The present work is focused on the hydrological dynamics of a Colombian glacier near extinction due to prolonged deglaciation. Hock et al. (2005) presented a summary of the effects of glaciers on streamflow compared to nonglacierized areas. The main characteristics of streamflow can be summarized as follows (Hock et al., 2005):

• Specific runoff dependence on variability of glacier mass balance (in years of mass balance loss, total streamflow will increase as water is released from glacier storage; the opposite will happen in years of positive mass balance).

• Seasonal runoff variation dependent on ablation and accumulation periods at latitudes with markedly variable temperature and/or precipitation seasonal patterns (in the case of temperature, this does not apply to glaciers in the inner tropics).

• Large diurnal fluctuation in the absence of precipitation, as a result of the daily cycle of temperature and derived glacier melt.

• Moderation of year-to-year variability (moderate percentages, of 10 % to 40 %, of ice cover fraction within the basin reduces variability to a minimum, but it becomes greater at both higher and lower glacierization levels).

• Large glacierization involves a high correlation between runoff and temperature, whereas low levels of glacier cover increase runoff correlation with precipitation.

However, under warming conditions that lead to glacier retreat, the hydrological contribution of the glacier may notably change from the aforementioned characteristics. The retreat of a glacier is a consequence of prolonged periods of negative mass balance, the result of a disequilibrium in the accumulation–ablation ratio that involves an upward shift of the equilibrium line (the elevation at which accumulation and ablation volumes are equal) and an increase of the ablation area with respect to the accumulation area (Chevallier et al., 2011). As a result, the glacierized area is increasingly smaller compared to the nonglacierized area within the catchment in which the glacier is settled. Under such conditions of sustained negative mass balance, the hydrological response of the glacier will be a matter of timescales (Chevallier et al., 2011; Hock et al., 2005).The total runoff production of the retreating glacier comprises a tradeoff between two processes: on one side, an acceleration of glacier melt that will increase the volume of glacier outflows, independent of the volume precipitated as snowfall or rainfall; on the other side, water discharges from the catchment decrease because the water reservoir that represents the glacier is progressively emptying (Huss and Hock, 2018). Thus, the contribution of glacier melt to total water discharge will initially increase, as the first process will dominate over the other; however, after reaching a discharge peak, the second process dominates, leading to a decrease in water discharge until the glacier vanishes. In terms of runoff variability, there is also a different signal between initial and final stages of glacier retreat: on a daily basis, the typical diurnal cycle of glacier melt will exacerbate at the initial stages (larger difference between peak and base runoff) and will moderate at the final stages. However, in terms of year-to-year variability, there can be a reduction or increase at the initial stages, depending on the original glacierized area. And for the long term, increasing variability should be expected, as the water discharge will correlate with precipitation instead of temperature because the percentage of runoff from glacier melt decreases with decreasing glacierization (Hock et al., 2005).
+ + + + +
=== WORK TO DO ===
Decide whether each statement agrees with the passage on glacier runoff, answering yes or no and quoting the deciding words: (a) total streamflow increases in years of positive mass balance; (b) an ice cover fraction of 10 % to 40 % within the basin reduces year-to-year variability to a minimum; (c) the diurnal cycle of glacier melt moderates at the final stages of glacier retreat.
+ + + + +
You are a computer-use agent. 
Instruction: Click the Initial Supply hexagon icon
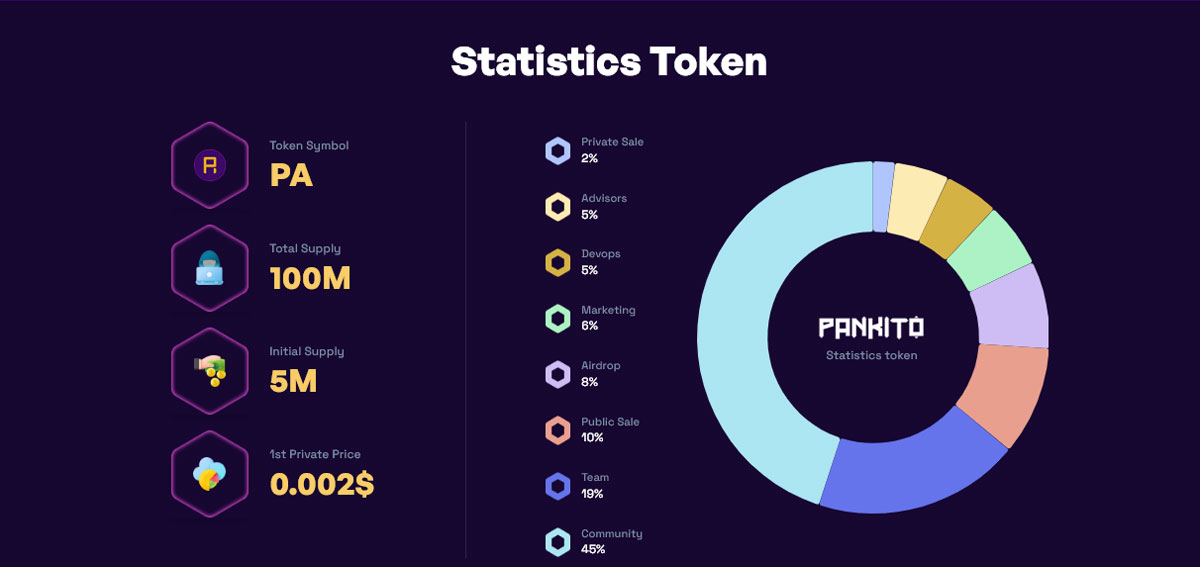point(210,371)
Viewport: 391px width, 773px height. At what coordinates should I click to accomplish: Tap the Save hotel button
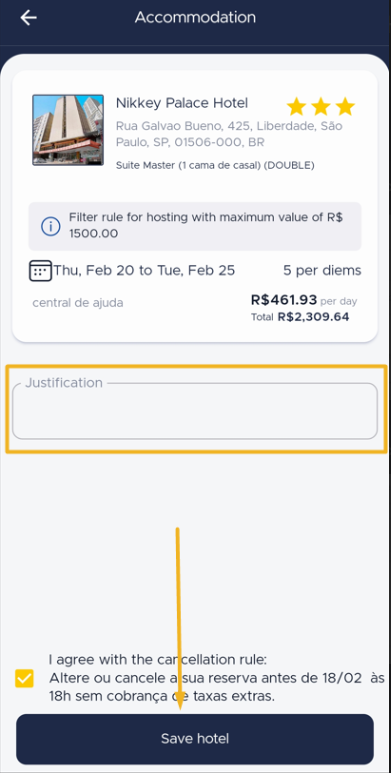pyautogui.click(x=195, y=739)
+ + + + +
=== WRITTEN RESPONSE ===
(a) No: "in years of mass balance loss, total streamflow will increase as water is released from glacier storage; the opposite will happen in years of positive mass balance"
(b) Yes: "moderate percentages, of 10 % to 40 %, of ice cover fraction within the basin reduces variability to a minimum"
(c) Yes: "the typical diurnal cycle of glacier melt will exacerbate at the initial stages (larger difference between peak and base runoff) and will moderate at the final stages"